Source data:
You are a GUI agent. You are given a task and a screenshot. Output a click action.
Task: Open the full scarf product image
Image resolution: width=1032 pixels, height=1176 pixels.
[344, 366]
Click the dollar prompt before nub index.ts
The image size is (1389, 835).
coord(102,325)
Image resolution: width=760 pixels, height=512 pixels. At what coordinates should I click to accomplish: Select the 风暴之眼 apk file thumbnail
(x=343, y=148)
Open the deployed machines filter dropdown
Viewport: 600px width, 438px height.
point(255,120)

Task: Return exactly what appears in the records from the line with "Image resolution: width=760" through the final line, and nothing else.

Task solution:
Image resolution: width=760 pixels, height=512 pixels. At what coordinates should I click to accomplish: Select the 风暴之眼 apk file thumbnail
(x=343, y=148)
Open the deployed machines filter dropdown
Viewport: 600px width, 438px height.
point(255,120)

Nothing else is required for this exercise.